═══ Provided data

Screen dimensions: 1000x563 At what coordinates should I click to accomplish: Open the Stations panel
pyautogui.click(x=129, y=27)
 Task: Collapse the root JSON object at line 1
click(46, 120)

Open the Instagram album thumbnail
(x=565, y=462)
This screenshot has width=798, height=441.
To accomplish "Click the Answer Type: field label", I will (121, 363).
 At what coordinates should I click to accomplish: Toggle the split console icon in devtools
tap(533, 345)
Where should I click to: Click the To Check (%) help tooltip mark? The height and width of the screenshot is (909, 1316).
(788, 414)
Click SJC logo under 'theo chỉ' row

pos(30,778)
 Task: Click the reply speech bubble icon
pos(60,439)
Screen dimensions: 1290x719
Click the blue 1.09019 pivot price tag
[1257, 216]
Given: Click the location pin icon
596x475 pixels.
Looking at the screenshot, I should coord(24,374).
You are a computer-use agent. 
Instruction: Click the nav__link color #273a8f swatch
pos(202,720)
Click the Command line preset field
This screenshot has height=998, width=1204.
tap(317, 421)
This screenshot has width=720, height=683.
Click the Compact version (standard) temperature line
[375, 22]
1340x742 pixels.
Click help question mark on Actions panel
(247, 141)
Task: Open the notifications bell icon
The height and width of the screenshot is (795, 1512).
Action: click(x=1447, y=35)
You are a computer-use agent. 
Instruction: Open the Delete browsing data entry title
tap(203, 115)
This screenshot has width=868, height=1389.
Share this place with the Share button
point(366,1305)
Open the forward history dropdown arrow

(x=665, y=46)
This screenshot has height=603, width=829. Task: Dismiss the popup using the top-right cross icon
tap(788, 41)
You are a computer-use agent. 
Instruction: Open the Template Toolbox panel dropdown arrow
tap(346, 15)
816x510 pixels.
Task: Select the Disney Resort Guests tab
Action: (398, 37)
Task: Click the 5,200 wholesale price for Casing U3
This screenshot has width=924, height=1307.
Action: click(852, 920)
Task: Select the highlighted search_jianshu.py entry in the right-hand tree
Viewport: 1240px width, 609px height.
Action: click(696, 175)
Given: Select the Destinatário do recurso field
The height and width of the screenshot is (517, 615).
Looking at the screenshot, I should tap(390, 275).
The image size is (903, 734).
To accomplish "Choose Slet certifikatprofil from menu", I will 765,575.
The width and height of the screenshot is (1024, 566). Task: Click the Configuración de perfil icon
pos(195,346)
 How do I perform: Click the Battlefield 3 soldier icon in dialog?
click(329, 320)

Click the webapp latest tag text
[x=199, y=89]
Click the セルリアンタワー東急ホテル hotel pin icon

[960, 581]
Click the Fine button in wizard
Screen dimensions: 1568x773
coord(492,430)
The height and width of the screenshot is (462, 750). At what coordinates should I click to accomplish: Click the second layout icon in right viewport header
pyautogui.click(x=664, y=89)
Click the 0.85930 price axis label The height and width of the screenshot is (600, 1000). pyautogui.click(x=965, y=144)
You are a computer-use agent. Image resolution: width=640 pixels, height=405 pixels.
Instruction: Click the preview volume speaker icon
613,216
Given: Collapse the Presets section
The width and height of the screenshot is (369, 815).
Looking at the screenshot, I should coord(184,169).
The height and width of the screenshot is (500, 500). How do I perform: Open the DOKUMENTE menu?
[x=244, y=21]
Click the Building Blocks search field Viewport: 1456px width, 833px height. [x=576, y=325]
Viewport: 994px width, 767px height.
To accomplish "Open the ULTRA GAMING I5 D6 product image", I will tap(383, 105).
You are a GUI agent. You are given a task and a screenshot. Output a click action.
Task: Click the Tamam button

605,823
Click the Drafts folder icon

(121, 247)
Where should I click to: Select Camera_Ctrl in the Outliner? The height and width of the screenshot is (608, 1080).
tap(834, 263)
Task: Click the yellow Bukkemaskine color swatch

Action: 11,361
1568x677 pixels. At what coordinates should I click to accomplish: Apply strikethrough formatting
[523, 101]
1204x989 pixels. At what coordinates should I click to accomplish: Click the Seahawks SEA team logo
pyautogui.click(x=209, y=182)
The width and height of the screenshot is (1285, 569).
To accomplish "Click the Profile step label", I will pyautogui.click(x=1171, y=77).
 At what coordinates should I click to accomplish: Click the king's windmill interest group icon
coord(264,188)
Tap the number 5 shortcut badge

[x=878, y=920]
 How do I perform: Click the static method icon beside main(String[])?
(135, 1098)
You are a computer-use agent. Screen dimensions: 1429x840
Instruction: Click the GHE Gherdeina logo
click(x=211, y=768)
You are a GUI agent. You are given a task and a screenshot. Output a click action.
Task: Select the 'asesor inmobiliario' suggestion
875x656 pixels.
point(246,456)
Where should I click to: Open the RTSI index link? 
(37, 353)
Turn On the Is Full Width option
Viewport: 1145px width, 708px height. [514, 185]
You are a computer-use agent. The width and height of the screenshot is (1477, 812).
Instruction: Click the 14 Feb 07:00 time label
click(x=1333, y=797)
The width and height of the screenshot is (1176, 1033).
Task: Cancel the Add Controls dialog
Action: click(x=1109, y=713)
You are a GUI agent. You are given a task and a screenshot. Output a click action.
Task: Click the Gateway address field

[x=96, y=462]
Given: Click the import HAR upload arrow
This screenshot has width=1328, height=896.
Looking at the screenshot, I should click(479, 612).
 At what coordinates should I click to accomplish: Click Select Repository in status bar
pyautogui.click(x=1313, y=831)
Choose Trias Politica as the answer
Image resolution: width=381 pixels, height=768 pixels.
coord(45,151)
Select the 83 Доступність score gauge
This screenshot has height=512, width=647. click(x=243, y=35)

══════

▶ **Work to do**
Quote the entire listing above verbatim, keeping every line in its original order.

▶ **Written answer**
Screen dimensions: 1000x563 At what coordinates should I click to accomplish: Open the Stations panel
pyautogui.click(x=129, y=27)
 Task: Collapse the root JSON object at line 1
click(46, 120)

Open the Instagram album thumbnail
(x=565, y=462)
This screenshot has width=798, height=441.
To accomplish "Click the Answer Type: field label", I will (121, 363).
 At what coordinates should I click to accomplish: Toggle the split console icon in devtools
tap(533, 345)
Where should I click to: Click the To Check (%) help tooltip mark? The height and width of the screenshot is (909, 1316).
(788, 414)
Click SJC logo under 'theo chỉ' row

pos(30,778)
 Task: Click the reply speech bubble icon
pos(60,439)
Screen dimensions: 1290x719
Click the blue 1.09019 pivot price tag
[1257, 216]
Given: Click the location pin icon
596x475 pixels.
Looking at the screenshot, I should coord(24,374).
You are a computer-use agent. 
Instruction: Click the nav__link color #273a8f swatch
pos(202,720)
Click the Command line preset field
This screenshot has height=998, width=1204.
tap(317, 421)
This screenshot has width=720, height=683.
Click the Compact version (standard) temperature line
[375, 22]
1340x742 pixels.
Click help question mark on Actions panel
(247, 141)
Task: Open the notifications bell icon
The height and width of the screenshot is (795, 1512).
Action: click(x=1447, y=35)
You are a computer-use agent. 
Instruction: Open the Delete browsing data entry title
tap(203, 115)
This screenshot has width=868, height=1389.
Share this place with the Share button
point(366,1305)
Open the forward history dropdown arrow

(x=665, y=46)
This screenshot has height=603, width=829. Task: Dismiss the popup using the top-right cross icon
tap(788, 41)
You are a computer-use agent. 
Instruction: Open the Template Toolbox panel dropdown arrow
tap(346, 15)
816x510 pixels.
Task: Select the Disney Resort Guests tab
Action: (398, 37)
Task: Click the 5,200 wholesale price for Casing U3
This screenshot has width=924, height=1307.
Action: click(852, 920)
Task: Select the highlighted search_jianshu.py entry in the right-hand tree
Viewport: 1240px width, 609px height.
Action: click(696, 175)
Given: Select the Destinatário do recurso field
The height and width of the screenshot is (517, 615).
Looking at the screenshot, I should tap(390, 275).
The image size is (903, 734).
To accomplish "Choose Slet certifikatprofil from menu", I will 765,575.
The width and height of the screenshot is (1024, 566). Task: Click the Configuración de perfil icon
pos(195,346)
 How do I perform: Click the Battlefield 3 soldier icon in dialog?
click(329, 320)

Click the webapp latest tag text
[x=199, y=89]
Click the セルリアンタワー東急ホテル hotel pin icon

[960, 581]
Click the Fine button in wizard
Screen dimensions: 1568x773
coord(492,430)
The height and width of the screenshot is (462, 750). At what coordinates should I click to accomplish: Click the second layout icon in right viewport header
pyautogui.click(x=664, y=89)
Click the 0.85930 price axis label The height and width of the screenshot is (600, 1000). pyautogui.click(x=965, y=144)
You are a computer-use agent. Image resolution: width=640 pixels, height=405 pixels.
Instruction: Click the preview volume speaker icon
613,216
Given: Collapse the Presets section
The width and height of the screenshot is (369, 815).
Looking at the screenshot, I should coord(184,169).
The height and width of the screenshot is (500, 500). How do I perform: Open the DOKUMENTE menu?
[x=244, y=21]
Click the Building Blocks search field Viewport: 1456px width, 833px height. [x=576, y=325]
Viewport: 994px width, 767px height.
To accomplish "Open the ULTRA GAMING I5 D6 product image", I will tap(383, 105).
You are a GUI agent. You are given a task and a screenshot. Output a click action.
Task: Click the Tamam button

605,823
Click the Drafts folder icon

(121, 247)
Where should I click to: Select Camera_Ctrl in the Outliner? The height and width of the screenshot is (608, 1080).
tap(834, 263)
Task: Click the yellow Bukkemaskine color swatch

Action: 11,361
1568x677 pixels. At what coordinates should I click to accomplish: Apply strikethrough formatting
[523, 101]
1204x989 pixels. At what coordinates should I click to accomplish: Click the Seahawks SEA team logo
pyautogui.click(x=209, y=182)
The width and height of the screenshot is (1285, 569).
To accomplish "Click the Profile step label", I will pyautogui.click(x=1171, y=77).
 At what coordinates should I click to accomplish: Click the king's windmill interest group icon
coord(264,188)
Tap the number 5 shortcut badge

[x=878, y=920]
 How do I perform: Click the static method icon beside main(String[])?
(135, 1098)
You are a computer-use agent. Screen dimensions: 1429x840
Instruction: Click the GHE Gherdeina logo
click(x=211, y=768)
You are a GUI agent. You are given a task and a screenshot. Output a click action.
Task: Select the 'asesor inmobiliario' suggestion
875x656 pixels.
point(246,456)
Where should I click to: Open the RTSI index link? 
(37, 353)
Turn On the Is Full Width option
Viewport: 1145px width, 708px height. [514, 185]
You are a computer-use agent. The width and height of the screenshot is (1477, 812).
Instruction: Click the 14 Feb 07:00 time label
click(x=1333, y=797)
The width and height of the screenshot is (1176, 1033).
Task: Cancel the Add Controls dialog
Action: click(x=1109, y=713)
You are a GUI agent. You are given a task and a screenshot. Output a click action.
Task: Click the Gateway address field

[x=96, y=462]
Given: Click the import HAR upload arrow
This screenshot has width=1328, height=896.
Looking at the screenshot, I should click(479, 612).
 At what coordinates should I click to accomplish: Click Select Repository in status bar
pyautogui.click(x=1313, y=831)
Choose Trias Politica as the answer
Image resolution: width=381 pixels, height=768 pixels.
coord(45,151)
Select the 83 Доступність score gauge
This screenshot has height=512, width=647. click(x=243, y=35)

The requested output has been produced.